DUBNER: Okay, so go then beyond then your family and society at large, does then the social benefit of alcohol outweigh or justify the social costs of alcohol, which strike me as being incredibly high. I mean no one is looking for a ban here, but as a way of thinking about how we regulate and allow different kinds of activities… I mean I think all of this gets caught up in moral posturing by everybody because alcohol and marijuana both seem to stand for a lot, but if we were talking about just different activities that weren’t a controlled substance, I think people would have a different view, because marijuana to some people seems pretty benign and alcohol to those same people seems potentially to have a lot of costs spread across society.
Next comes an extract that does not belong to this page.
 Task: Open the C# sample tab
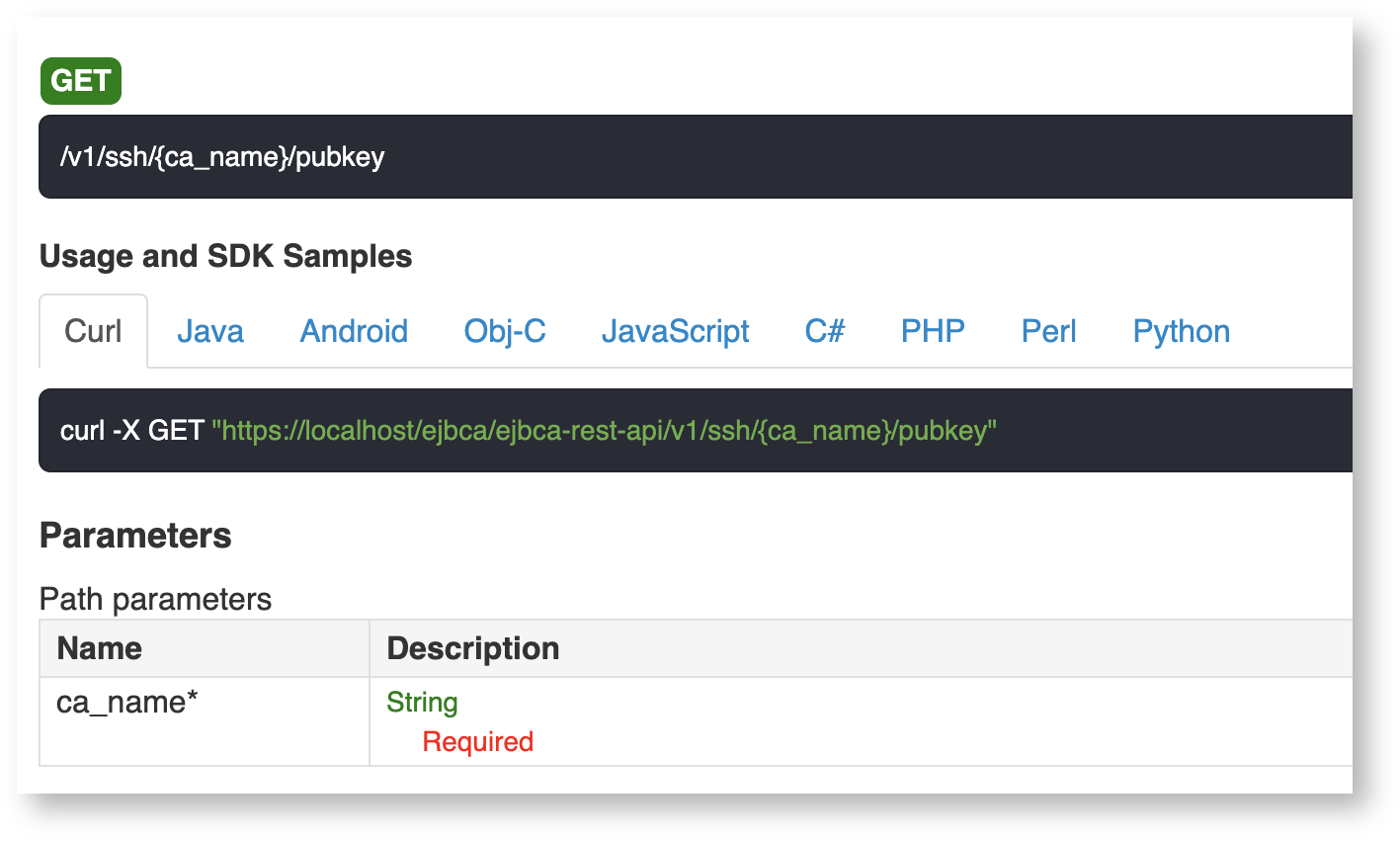tap(825, 331)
LEVITT: I’ve never done a calculation, but my hunch is that the benefits of alcohol are huge relative to the costs of alcohol. If you’re willing to count the utility that people get from using and abusing alcohol as part of your calculus. I think it’s not even close. I think that the joy and the pleasure that people get from alcohol, as evidenced by the amount that we drink and how central it is to everything we do, is just orders of magnitude bigger than the costs. I think marijuana that’s probably true too, we just don’t have as much information. But I doubt ever we’re going to get to a place where if we had a vote and we said you could only have one, alcohol or marijuana, that marijuana would ever win. Because I think alcohol, somehow for whatever reason of how we’ve evolved, the brain loves alcohol in a way that I’m not sure the brain loves marijuana.

[MUSIC: The Jaguars, “By By Mai Thai” (from The Jaguars)]

DUBNER: Well, we may find out just how much the brain loves marijuana, as it’s decriminalized in more places. We asked Jeffrey Miron what might happen as marijuana becomes more available – and if, say, some people substituted marijuana for alcohol.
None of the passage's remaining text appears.